As for the cost issue... the C-17 cost has gone up ~10% since I last compared the two a few months ago, and the €:$ exchange rate has shifted just a little in favor of the €, so the numbers are just a little further apart than before. That said, here are the most current data I could find:
A400M:
1 year ago:
Quote:
Estimated unit cost was originally US$90M. The unit cost has since climbed to over US$156M (€100 million).
The current unit price is estimated at EUR 145 million. But EADS wants to renegotiate this price to reflect much higher than anticipated development costs. Some estimates predict an increase of at least thirty per cent in unit price.
A-400M: current unit cost €145 million; EADS wants to raise this, possibly up to ~€180 million. C-17: current unit cost €234.45 million (exchange rate 6/27/2009 Saturday .71570 EUR) C-130J: current unit cost €64.2 million
Still a little way to go, but with no certainty that there won't be a further demand for a price increase in the 2 (or more) years before production begins.
A split buy of equal numbers of C-130 & C-17 would cost €298.66 million for 2 aircraft (1 of each), while 2 A-400M would cost at the absolute least €290 million, possibly as much as €360 million.
Also, the C-17/C-130J would be in production 2 years before the A400M... and the RAF is already experiencing problems with airlifter availability, aren't they?
A touch off-thread-ish perhaps, but in today's SeattlePi is a report that Wall Street analysts reckon that, as Boeing's software did not predict the recent damage to the 787's wing-body junction, the FAA may require their whole CADCAM kit to be re-proved - i.e., going by the TP700 delay (my interpretation, not Morgan Stanley's), 787 first flight may be delayed until December, or even into 2010, and the flight test process could possibly not meet the "accelerated schedule" originally planned ...
(Mods, please feel free (as they say) to re-assign this post ...)
Oops - apologies Green Knight.

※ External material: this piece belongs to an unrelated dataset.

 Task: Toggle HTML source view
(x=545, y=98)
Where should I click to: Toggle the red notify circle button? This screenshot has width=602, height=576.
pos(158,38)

I (foolishly) assumed your 'Co' was the British English abbreviation for 'company' - and didn't think of the US English abbreviation for Colorado. I should have known better - the lovely Mrs Airsound comes from Ca.
As to all your costing figures - I might have to get back to you on those later....
airsound
from Gloucs, or even Glos (Gloucestershire)
There is, of course, an additional factor to add into that cost equation, and that is the additional cost of operating a third aircraft type.
Many moons ago the discussions around C130/A400M/C17 revolved, in part, about only being able to afford two types in service. In those days it was used as reason to explain why we didn't need/couldn't afford the C17 and why the A400M needed it's cruise speed performance etc.
Well, we now have the c17, and I don't think anyone thinks we are going to get rid of it, and in probability we'll end up with 2-3 more and it will form a core force for decades to come. Similarly we now have the C130J.
the question now being, with FRES fading into the distance, is there a justification for the A400M that makes it a necessity. If so, will it be able to do all the tasks the C130J does? If so, can we buy/lease more capacity to get through the time until it becomes available, then sell the C130Js? It would seem foolish to buy more.
If not, why not cancel the A400M and buy more C130J/C17s now, the savings from not having to operate a third logistic support and training system should make up any cost difference.
It just seems extraordinary that, in explaining why, year after year, we have retired so may FJ types, using the mantra over the additional savings of retiring a type over a squadron, we should even be contemplating adding another AT type.....
Last edited by ORAC : 29th June 2009 at 23:26.